The twin issues of the pilot shortage 

GoFly21 May, 2020

This article was originally written in February 2020 for the May edition of  ‘Australian Flying’ magazine – well before the outbreak of the Coronavirus pandemic, and its effects on the airline industry.

This blog is for all Flight School operators, CASA and government policy makers, airline board members and anyone else who has an interest in innovation and the future of the aviation sector.

I’m going to suggest a change. The main problem with change is that most of us see change as a threat, plus there is a natural bias towards maintaining the status quo when something is already working. Changing is even harder when many individuals and businesses are still making a profit by doing things how they have always been done. 

Presently Australia’s major airlines are experiencing a temporary lull in the hiring of pilots, but it is evident that there will soon be a serious global pilot shortage caused by the increase in low-cost travel, the growth of the Asian middle class and and the retirement of senior airline staff. Boeing for instance has projected that airlines and business aviation will require another 790,000 pilots worldwide by 2037. Added to this is the fact that not so many students are learning to fly as the cost of flight training has been steadily increasing. Also some segments of  the flight training industry have been declining for some time due to increased costs, regulation and, to put it politely, a lack of imagination and innovation.

When  business owners try to improve things for customers and staff, they try to reduce ‘friction points (or ‘pain points’). Flight training presently has many friction points, and I am going to focus on one of the main friction points which, I believe, if eliminated could create a positive trifecta for the airlines, General Aviation flight schools and student pilots. 

Eliminate the need for a twin-engine instrument rating 

For the direct entry route, most airlines currently equire the candidate to have at least 500 hours of multi-engine command instrument time before they can apply. Some airlines have reduced this requirement and only require a multi-engine instrument rating with no multi-engine command hours, however this is more of an exception rather than a rule.

The issue with this scenario is that twin-engine piston charter is in decline. The industry is replacing the ageing twins (such as Piper Chieftains and Barons) with single-engine turbine aircraft or twin-engine turbines and many of these charter routes are being replaced with small turbine RPT airlines. It is becoming harder and harder for self-funded future airline pilots to get a twin-engine charter job to build the twin command hours required for the airlines.

Most of the entry-level hour building jobs for the airlines are now coming from flight schools. Also airlines now prefer direct entry pilots to have an instructor rating as they can be utilised for check and training roles at a later stage. 
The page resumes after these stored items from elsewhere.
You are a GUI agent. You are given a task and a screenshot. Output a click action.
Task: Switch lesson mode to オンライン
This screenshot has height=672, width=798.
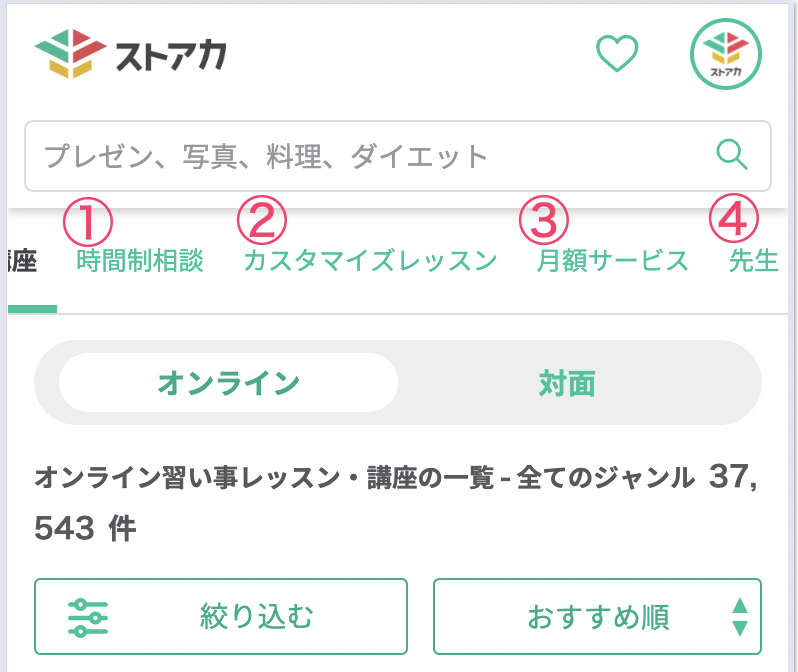[x=229, y=383]
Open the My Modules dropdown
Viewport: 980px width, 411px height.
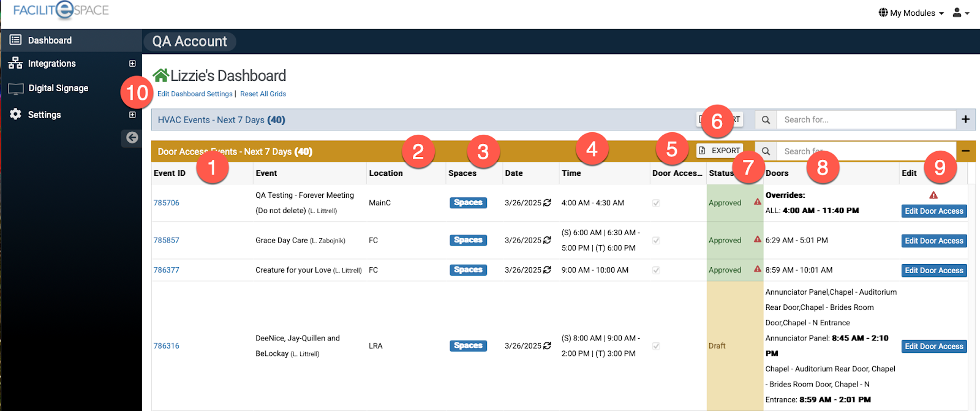[911, 13]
The major issue with building twin command time with a flight school is that twin-engine flying only accounts for about 15% (or less) of the overall flying conducted at a typical non-integrated CPL flight school. 
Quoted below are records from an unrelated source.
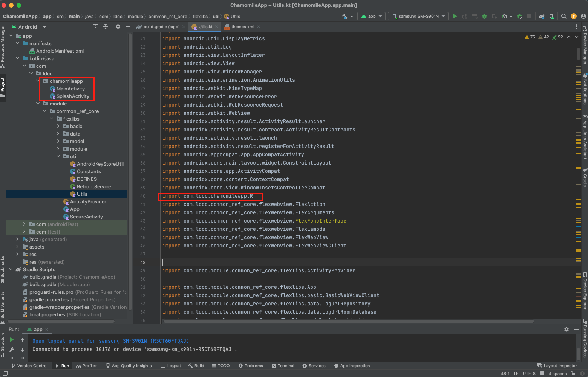Click the Version Control bottom button
This screenshot has height=377, width=588.
pyautogui.click(x=29, y=366)
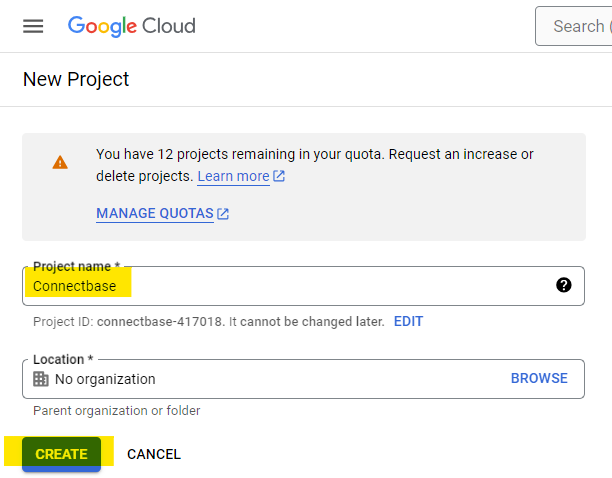
Task: Click the organization grid icon in Location
Action: coord(41,379)
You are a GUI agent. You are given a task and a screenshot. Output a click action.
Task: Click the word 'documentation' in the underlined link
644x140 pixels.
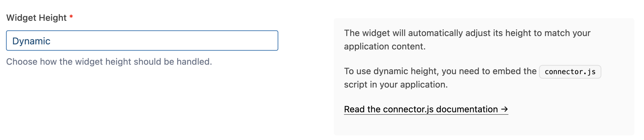pyautogui.click(x=467, y=109)
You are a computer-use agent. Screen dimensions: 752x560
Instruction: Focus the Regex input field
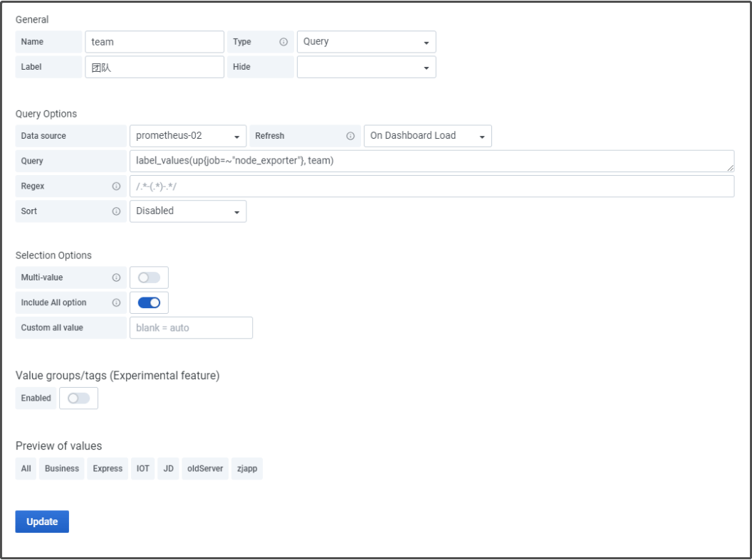pos(431,186)
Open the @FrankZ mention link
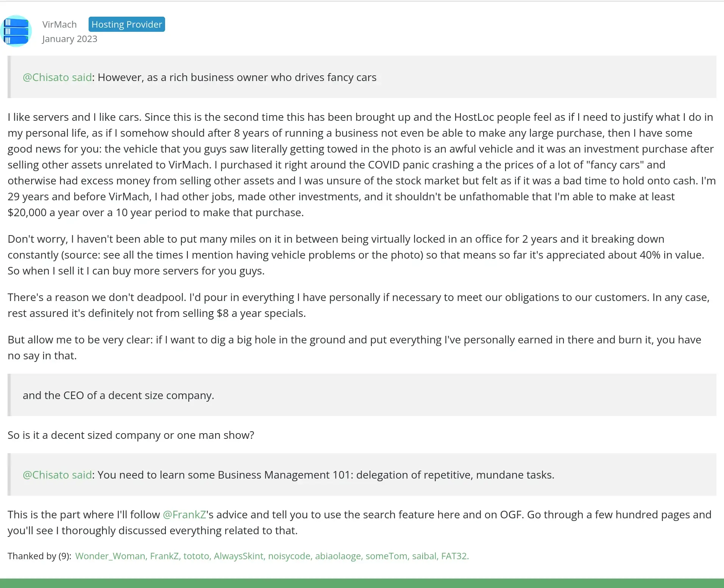The image size is (724, 588). [184, 515]
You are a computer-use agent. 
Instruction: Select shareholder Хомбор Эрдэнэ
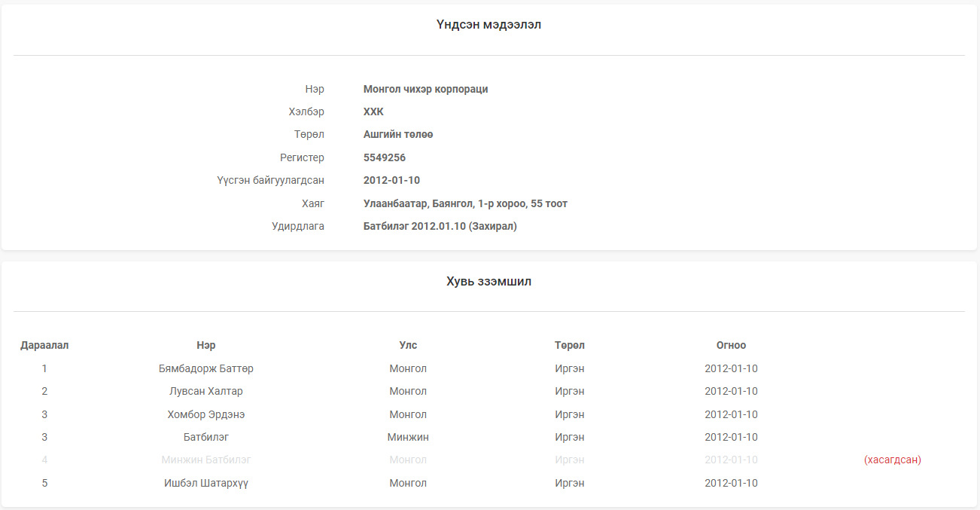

This means that for a typical flight school doing 100 hours of flying a week, it would take the average instructor three years to get to the point where they could conduct twin engine training and another three to four years to build up the required 500 hours of command that airlines want. 


Contrary to popular belief, twin-engine piston aircraft are no safer than single-engine aircraft. In fact, your chance of a fatality is higher if you suffer an engine failure in a piston twin. Let’s not forget that on takeoff with a twin, you are twice as likely to suffer an engine failure, and in most light twins if you are at max take off weight on takeoff on a less than ideal day, then there is a very real chance you are not going to climb. This is just an additional training risk that flight schools have to carry for their business, instructors and students.


A twin-engine aircraft generally can only be used for twin-engine endorsements and instrument ratings. Due to the high operating cost it is usually not used for any other type of training such as building command hours. This means that at many flight schools twin-engine aircraft are sitting dormant for the majority of the time. There is a cost to the flight school to train and make sure all their flight instructors are current on these twin-engine aircraft. 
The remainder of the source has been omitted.